2 Şubat 2008 Cumartesi

Münferit




Münferit Bir Eylem

İnsan unutkan ama aynı zamanda hatırlama yetisi olan bir varlık. Neyi unutup neyi anımsadığı onun içinde yaşadığı zaman ve bağlamla doğrudan alâkalı. Yani bir anlamıyla bellek tamamıyla ideolojik/siyasal bir yatırım alanı. Geçmişinizden bugüne neleri taşımak isteyeceğinize bağlı bir olgu. Bellek acı’nın belleğidir daima. Acı’nın kuyusudur. İnsan’ın unutamadığı şeyler, olaylar, acı eşiğine nelerin yer ettiğine bağlı. Başkasının acısına bakma ve ona ortak olma çabası ise günlük yaşamımızda vereceğimiz kararlar ve tercihlerle şekilleniyor. Neleri hafızamızda tutmamız gerektiği sorusuyla en acı biçimiyle Hrant Dink’in katledilmesinin ertesinde karşı karşıya kaldık.

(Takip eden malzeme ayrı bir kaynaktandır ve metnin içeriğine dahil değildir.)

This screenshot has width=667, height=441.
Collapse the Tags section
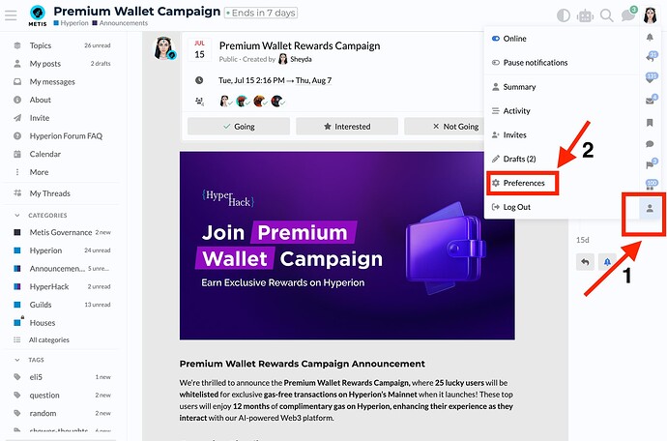(17, 360)
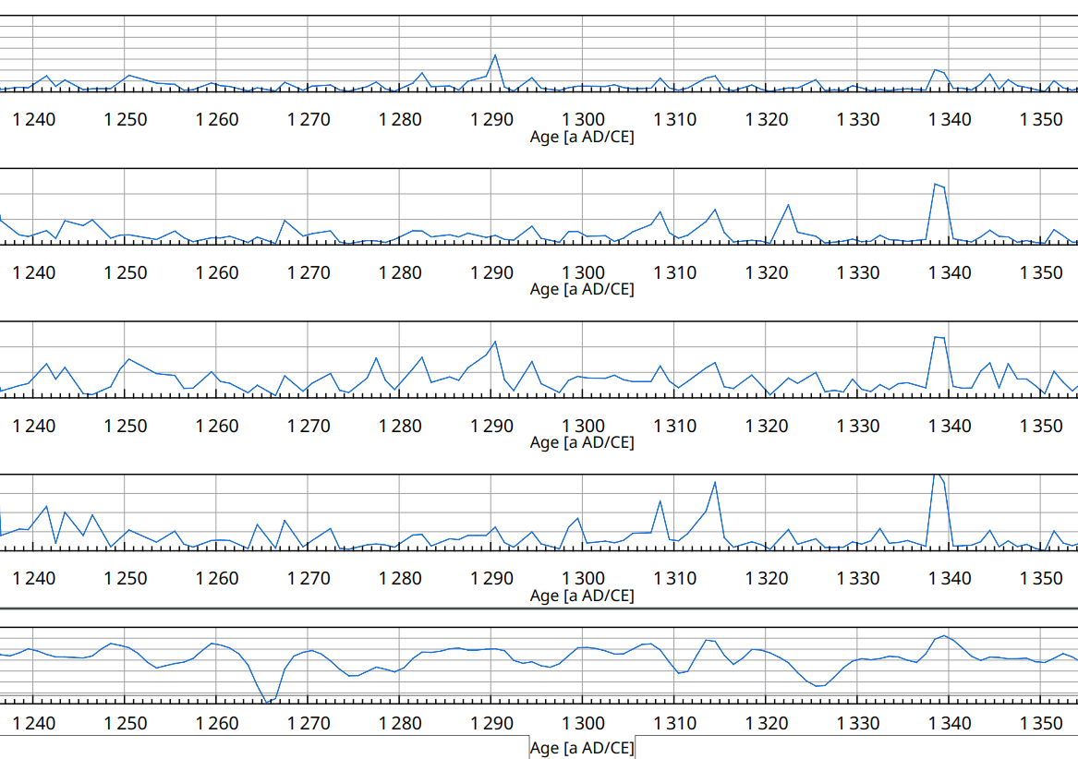The width and height of the screenshot is (1078, 759).
Task: Select the Age [a AD/CE] title beneath the second chart
Action: (x=582, y=289)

Yüz binleri ayağa kaldıran bu cinayet -belleğimizden deneyimle- münferit bir cinayet değildi. Onyıllarla ifade edilebilecek bir soykütüğe sahipti. Münferit nitelemesi üzerine şekillenen devasa bir tarih vardı ardımızda bıraktığımız.

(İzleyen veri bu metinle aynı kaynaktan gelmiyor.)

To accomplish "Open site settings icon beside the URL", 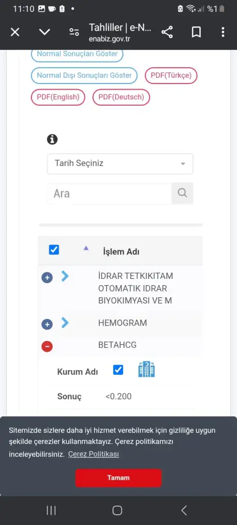I will pyautogui.click(x=74, y=32).
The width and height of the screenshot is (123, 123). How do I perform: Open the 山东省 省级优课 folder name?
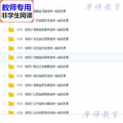[x=43, y=113]
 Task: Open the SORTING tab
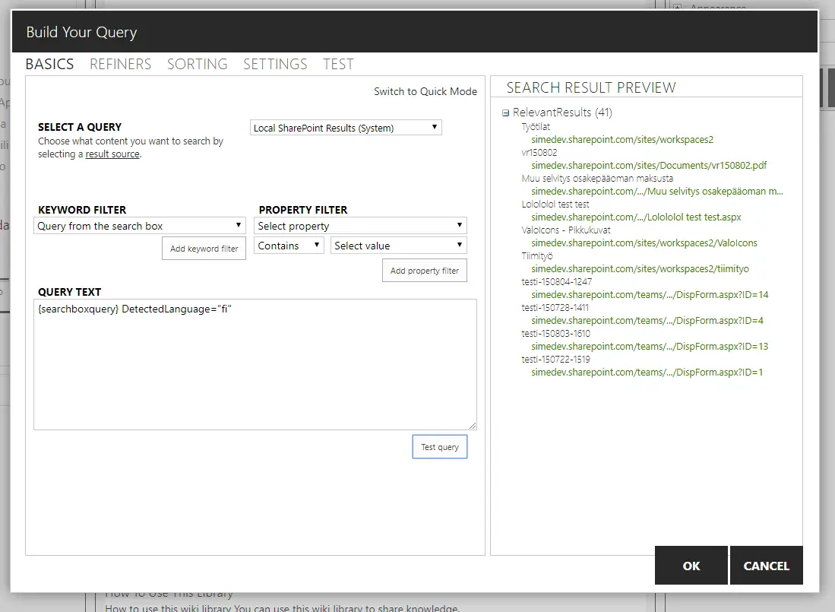tap(197, 65)
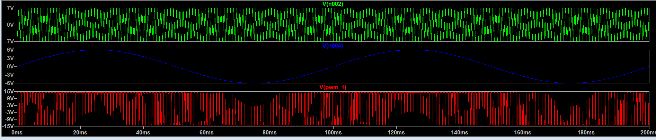Image resolution: width=656 pixels, height=140 pixels.
Task: Click the -7V label on top pane axis
Action: (x=9, y=42)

Geçmiş ama hangi geçmiş? Bellek ama hangi bellek? Kolektif bellek, kolektifliği tarif etmekle meydana gelen bir şey. Her toplumsal grup veya sınıf kendini bir geçmişe ve kökene dayandırdığına göre her kesim kendi acı’sının saklı olduğu geçmişi akılda tutar ve sürekli güncelleştirir. Yani kolektif bellek dediğimiz şey kendinizi dahil ettiğiniz bağlama ilişkin bir şeydir; çarpıtılmaya müsait bir alana dönüştürülebilir. İktidara endeksli medyalar tarafından üretilen görsel-işitsel imgelem bombardımanı altında kolektif bellek askıya alınabilir ne de olsa. Dolayısıyla yarına sorunsuzca uyanmak adına unutma’nın ustası ve de mahkumu olarak günümüz insanı bellek konusunda sorunludur. Anımsar ama emin olamaz: veya öyle anımsamıştır.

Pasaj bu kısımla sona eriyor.